Did the Scandinavians and Scots take their names from an ancient Indo-European word SGOTH, SKUTA for "boat, SKIFF"?
MacBain's Etymological Dictionary of the Gaelic Language has:
- a boat, skiff, a Norway skiff; from Scandinavian - Danish skude, Norse skúta, a cutter, small craft.
RCAHMS database (CANMORE)
of an RCAHMS photograph 1930s of a "galley" on a carved panel,
St Clement's Church, Rodel, Isle of Harris
We read under Scota at the Wikipedia:
"Scota, in Irish mythology, Scottish mythology, and pseudohistory, is the name given to two different mythological daughters of two different Egyptian Pharaohs to whom the Gaels traced their ancestry, allegedly explaining the name Scoti, applied by the Romans to Irish raiders, and later to the Irish invaders of Argyll and Caledonia which became known as Scotland."
Under Scoti we read:
"Scoti or Scotti was the generic name used by the Romans to describe those who sailed from Ireland to conduct raids on Roman Britain. It was thus synonymous with the modern term Gaels. It is not believed that any Gaelic groups called themselves Scoti in ancient times, except when referring to themselves in Latin.The currently posited etymology for Scoti is quite obviously wrong for the simplistic ignorance of its etymological suppositions:
In the 5th century, these raiders established the kingdom of Dál Riata along the west coast of Scotland. As this kingdom expanded in size and influence, the name was applied to all its subjects – hence the modern terms Scot, Scottish and Scotland."

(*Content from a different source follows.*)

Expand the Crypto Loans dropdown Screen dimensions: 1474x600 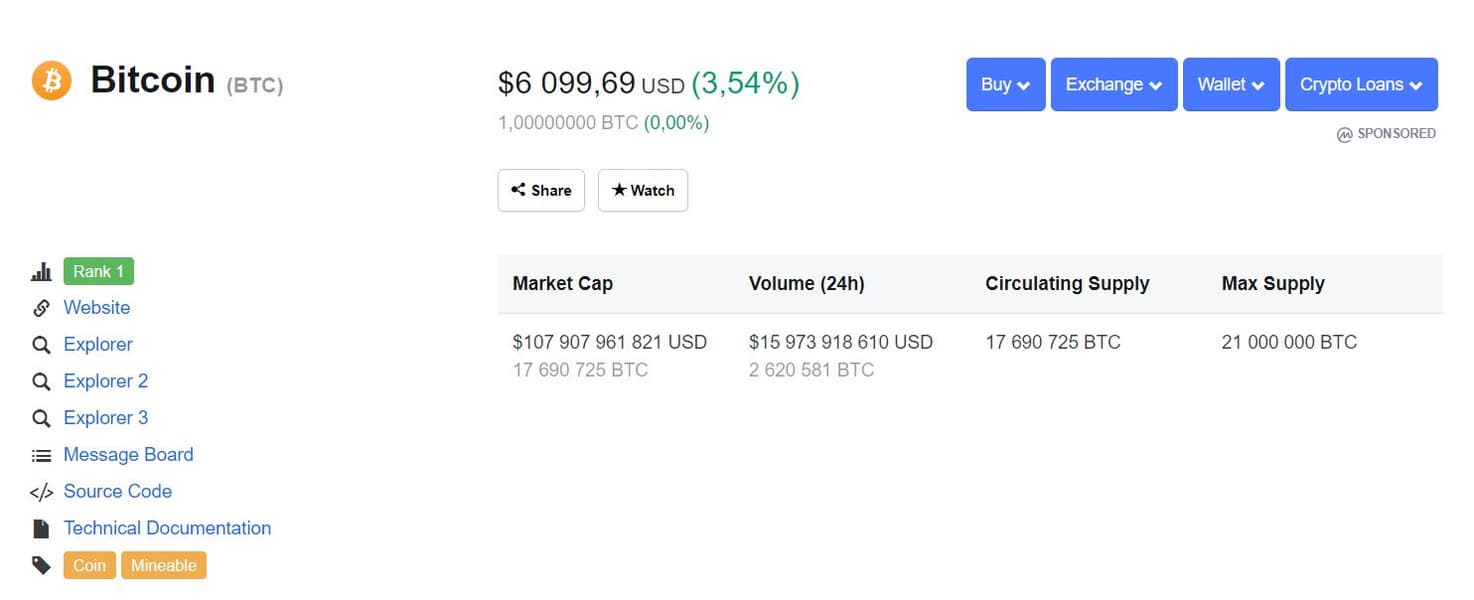click(1360, 85)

"The origin of the word Scoti or Scotti is uncertain. Charles Oman derives it from the Gaelic word Scuit (a man cut-off), suggesting that a Scuit was not a general word for the Gael but a band of outcast raiders. In the 19th century Aonghas MacCoinnich of Glasgow proposed that Scoti was derived from the Gaelic word Sgaothaich. It has also been suggested that it comes from the Greek word skotos (σκότος) meaning darkness."